L’auteur de ces lignes a goûté le jus d’orange de la startup et l’a trouvé délicieux.

De même, lorsque Zero Egg a proposé des dégustations de petits pains, muffins et pâtisseries salées à base de son succédané d’œuf végétal, je n’ai rien pu discerner d’étrange dans son goût. Le produit est à base de protéines extraites de plantes et de légumineuses, comme les pois ou le soja, et transformées en poudre. Avant utilisation, la poudre est rendue liquide par l’ajout d’eau et peut être utilisée comme substitut d’œuf dans toutes les recettes, y compris les omelettes, les pâtisseries, la mayonnaise et les sauces. Le produit a une valeur nutritive élevée et ne contient pas de cholestérol, affirme l’entreprise basée à Ashdod.
« C’est une bonne nouvelle pour les personnes végétaliennes ou souffrant d’allergies alimentaires », a déclaré Liron Nimrodi, PDG et co-fondatrice de Zero Egg, qui a été créé l’année dernière. L’objectif de l’entreprise est d’aider les fabricants à créer des produits sans « œuf à l’intérieur », dit-elle, et de toucher les consommateurs finaux dans les magasins.
Lors de l’événement, Rilbite, un fabricant de viande hachée à base de plantes, a cuisiné pour la dégustation des boulettes de viande dans un ragoût de sauce tomate.
DLR – Deep Learning Robotics – a présenté un bras robotique qui utilise l’intelligence artificielle et la vision par ordinateur pour apprendre à reproduire n’importe quelle tâche, simplement en observant comment les humains les exécutent. Le robot « watch and learn » en est au stade pilote et est utilisé par PepsiCo et Strauss dans leurs usines d’emballage, a déclaré son PDG Carlos Benaim.
Le robot peut apprendre à placer les biscuits dans un ordre spécifique pendant l’emballage, à trier les bonnes pommes de terre des mauvaises ou à emballer les mangues. « Dans un an et demi, nous envisageons d’étendre et de vendre notre produit dans le monde entier », a déclaré Benaim.

La plupart des produits développés par des startups sont encore en cours de développement, mais certains en sont encore au stade pilote auprès de consommateurs potentiels.

# DONNÉES
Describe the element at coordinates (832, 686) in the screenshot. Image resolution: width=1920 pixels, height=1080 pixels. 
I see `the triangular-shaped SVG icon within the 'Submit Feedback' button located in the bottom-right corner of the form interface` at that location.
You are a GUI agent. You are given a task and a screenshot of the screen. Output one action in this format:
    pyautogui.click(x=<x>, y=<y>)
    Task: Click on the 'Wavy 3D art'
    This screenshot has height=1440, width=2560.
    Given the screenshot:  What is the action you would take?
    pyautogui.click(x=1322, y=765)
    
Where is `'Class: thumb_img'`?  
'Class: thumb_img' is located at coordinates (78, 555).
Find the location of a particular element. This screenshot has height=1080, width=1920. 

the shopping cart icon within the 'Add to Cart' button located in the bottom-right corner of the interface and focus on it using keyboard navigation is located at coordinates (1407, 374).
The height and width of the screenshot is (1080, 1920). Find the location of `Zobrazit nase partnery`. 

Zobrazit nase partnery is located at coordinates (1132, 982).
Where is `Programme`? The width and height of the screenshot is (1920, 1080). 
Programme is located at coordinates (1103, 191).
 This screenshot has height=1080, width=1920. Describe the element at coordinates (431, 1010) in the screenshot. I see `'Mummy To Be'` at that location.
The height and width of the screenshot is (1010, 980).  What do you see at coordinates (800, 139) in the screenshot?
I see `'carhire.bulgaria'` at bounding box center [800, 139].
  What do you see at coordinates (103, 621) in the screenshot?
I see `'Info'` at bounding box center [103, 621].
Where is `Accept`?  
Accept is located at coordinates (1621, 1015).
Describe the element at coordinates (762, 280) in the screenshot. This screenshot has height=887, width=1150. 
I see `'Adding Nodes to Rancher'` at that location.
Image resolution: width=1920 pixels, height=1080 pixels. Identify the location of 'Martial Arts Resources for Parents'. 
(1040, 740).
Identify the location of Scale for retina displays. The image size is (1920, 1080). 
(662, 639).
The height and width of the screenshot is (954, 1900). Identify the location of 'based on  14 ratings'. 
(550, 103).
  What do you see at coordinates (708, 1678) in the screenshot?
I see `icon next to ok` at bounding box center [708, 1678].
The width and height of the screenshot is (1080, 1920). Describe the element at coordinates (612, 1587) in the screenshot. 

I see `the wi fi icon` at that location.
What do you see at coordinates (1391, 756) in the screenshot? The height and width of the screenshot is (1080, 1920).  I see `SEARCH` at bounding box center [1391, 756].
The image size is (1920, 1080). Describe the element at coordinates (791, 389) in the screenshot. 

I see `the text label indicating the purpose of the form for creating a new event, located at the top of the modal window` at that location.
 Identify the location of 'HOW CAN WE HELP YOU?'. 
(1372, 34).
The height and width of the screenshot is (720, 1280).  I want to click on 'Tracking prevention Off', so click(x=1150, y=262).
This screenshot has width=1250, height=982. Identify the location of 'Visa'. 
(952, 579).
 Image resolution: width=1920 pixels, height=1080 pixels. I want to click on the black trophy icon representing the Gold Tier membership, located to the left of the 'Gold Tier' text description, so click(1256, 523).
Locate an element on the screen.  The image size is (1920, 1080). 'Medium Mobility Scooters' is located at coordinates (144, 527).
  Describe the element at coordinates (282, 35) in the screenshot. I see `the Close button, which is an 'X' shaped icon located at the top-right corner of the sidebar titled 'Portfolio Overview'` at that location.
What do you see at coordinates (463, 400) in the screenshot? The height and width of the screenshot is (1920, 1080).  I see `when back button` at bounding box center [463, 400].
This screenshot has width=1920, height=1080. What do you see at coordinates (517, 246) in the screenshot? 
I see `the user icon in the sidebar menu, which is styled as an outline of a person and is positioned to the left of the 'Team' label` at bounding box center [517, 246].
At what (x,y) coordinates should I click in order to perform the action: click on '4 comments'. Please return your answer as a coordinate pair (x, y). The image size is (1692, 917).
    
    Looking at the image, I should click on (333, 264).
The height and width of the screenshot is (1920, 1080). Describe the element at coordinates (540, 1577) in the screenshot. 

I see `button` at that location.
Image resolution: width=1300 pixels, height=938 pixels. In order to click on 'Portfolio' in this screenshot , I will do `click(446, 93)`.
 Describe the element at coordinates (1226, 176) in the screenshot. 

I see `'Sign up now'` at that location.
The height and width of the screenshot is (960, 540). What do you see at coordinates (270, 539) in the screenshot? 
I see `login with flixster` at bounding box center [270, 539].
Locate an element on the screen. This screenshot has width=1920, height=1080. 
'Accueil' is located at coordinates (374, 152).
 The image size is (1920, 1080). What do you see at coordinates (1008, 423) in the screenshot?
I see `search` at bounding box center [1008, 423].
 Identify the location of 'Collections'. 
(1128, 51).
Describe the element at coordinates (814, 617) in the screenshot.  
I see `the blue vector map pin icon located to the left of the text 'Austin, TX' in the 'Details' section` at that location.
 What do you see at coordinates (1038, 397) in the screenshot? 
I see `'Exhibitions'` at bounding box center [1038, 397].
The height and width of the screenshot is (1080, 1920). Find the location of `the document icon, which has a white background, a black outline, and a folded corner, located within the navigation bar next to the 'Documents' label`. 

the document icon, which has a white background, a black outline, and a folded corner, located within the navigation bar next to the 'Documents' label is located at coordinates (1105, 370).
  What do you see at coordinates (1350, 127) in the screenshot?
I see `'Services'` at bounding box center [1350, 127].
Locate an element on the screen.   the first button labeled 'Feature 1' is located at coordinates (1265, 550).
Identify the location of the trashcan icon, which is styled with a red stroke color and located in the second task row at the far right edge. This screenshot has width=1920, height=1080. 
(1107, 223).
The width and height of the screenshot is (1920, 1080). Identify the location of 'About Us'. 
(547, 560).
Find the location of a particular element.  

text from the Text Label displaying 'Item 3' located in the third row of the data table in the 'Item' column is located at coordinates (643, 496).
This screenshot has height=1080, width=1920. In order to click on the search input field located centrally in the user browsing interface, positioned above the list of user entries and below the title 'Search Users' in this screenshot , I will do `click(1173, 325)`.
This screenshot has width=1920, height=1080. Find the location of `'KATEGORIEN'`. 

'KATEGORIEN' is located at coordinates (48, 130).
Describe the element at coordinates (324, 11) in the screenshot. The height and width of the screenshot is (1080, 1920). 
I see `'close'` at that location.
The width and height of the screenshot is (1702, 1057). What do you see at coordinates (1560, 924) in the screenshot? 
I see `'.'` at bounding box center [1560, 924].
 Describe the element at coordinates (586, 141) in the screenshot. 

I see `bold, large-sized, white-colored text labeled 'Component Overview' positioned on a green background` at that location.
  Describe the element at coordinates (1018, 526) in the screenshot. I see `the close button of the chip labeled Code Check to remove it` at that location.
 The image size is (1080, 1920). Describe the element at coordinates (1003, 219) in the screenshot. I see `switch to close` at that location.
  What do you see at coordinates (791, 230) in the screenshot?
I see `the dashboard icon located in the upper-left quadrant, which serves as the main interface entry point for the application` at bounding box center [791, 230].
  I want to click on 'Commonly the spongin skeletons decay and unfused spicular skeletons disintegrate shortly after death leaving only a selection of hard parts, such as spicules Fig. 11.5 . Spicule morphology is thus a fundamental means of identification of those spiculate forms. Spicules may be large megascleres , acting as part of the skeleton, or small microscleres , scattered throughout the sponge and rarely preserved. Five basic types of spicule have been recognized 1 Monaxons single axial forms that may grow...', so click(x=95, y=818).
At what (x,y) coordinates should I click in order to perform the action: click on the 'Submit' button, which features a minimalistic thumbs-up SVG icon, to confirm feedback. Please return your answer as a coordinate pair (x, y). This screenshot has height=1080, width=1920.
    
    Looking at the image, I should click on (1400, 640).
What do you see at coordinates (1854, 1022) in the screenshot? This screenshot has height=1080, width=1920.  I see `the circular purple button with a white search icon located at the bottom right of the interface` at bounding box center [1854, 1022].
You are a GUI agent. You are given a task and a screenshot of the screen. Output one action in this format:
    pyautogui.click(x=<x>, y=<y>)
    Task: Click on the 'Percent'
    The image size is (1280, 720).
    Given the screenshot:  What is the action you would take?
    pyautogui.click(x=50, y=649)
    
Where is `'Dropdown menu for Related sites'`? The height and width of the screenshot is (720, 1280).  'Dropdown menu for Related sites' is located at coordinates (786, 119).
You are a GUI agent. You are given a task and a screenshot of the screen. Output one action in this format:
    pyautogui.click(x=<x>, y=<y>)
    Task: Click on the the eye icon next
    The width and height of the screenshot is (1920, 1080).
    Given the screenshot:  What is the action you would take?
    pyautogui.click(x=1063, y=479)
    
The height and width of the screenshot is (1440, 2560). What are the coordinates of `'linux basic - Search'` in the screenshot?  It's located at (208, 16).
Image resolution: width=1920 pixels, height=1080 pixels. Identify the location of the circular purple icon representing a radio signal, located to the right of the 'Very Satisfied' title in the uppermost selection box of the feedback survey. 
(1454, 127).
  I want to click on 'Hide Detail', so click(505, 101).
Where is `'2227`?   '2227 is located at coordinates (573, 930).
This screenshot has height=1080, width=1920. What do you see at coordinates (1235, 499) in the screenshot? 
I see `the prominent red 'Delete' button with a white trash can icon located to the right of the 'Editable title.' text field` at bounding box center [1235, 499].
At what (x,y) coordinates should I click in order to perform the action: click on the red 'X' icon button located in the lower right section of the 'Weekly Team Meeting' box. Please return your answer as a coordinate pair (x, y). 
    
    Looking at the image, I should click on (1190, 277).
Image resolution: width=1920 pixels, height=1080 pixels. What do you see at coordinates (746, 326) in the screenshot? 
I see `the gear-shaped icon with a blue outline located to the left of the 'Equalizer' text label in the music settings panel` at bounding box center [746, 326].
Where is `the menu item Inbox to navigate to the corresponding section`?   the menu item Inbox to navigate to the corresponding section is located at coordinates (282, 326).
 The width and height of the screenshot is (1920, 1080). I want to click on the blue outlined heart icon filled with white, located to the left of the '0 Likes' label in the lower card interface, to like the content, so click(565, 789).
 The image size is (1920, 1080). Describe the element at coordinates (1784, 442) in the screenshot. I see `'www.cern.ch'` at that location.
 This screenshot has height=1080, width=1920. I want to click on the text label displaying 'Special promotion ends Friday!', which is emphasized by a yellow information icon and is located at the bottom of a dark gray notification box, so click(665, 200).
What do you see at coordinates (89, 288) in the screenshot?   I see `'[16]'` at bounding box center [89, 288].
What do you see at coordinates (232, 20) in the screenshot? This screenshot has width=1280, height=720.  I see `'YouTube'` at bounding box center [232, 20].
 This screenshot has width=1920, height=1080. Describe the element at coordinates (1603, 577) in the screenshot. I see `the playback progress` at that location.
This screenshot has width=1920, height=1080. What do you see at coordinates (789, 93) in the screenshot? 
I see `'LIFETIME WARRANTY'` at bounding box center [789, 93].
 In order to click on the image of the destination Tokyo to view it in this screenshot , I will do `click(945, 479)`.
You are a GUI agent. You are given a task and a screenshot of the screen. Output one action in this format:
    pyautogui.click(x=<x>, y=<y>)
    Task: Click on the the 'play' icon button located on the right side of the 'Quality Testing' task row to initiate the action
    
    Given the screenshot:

# ÉNONCÉ DÉTAILLÉ
Reproduisez fidèlement le passage de l’extrait sur les startups alimentaires qui va de « Le robot peut » jusqu’à « de consommateurs potentiels. ».

# PROBLÈME RÉSOLU
Le robot peut apprendre à placer les biscuits dans un ordre spécifique pendant l’emballage, à trier les bonnes pommes de terre des mauvaises ou à emballer les mangues. « Dans un an et demi, nous envisageons d’étendre et de vendre notre produit dans le monde entier », a déclaré Benaim.

La plupart des produits développés par des startups sont encore en cours de développement, mais certains en sont encore au stade pilote auprès de consommateurs potentiels.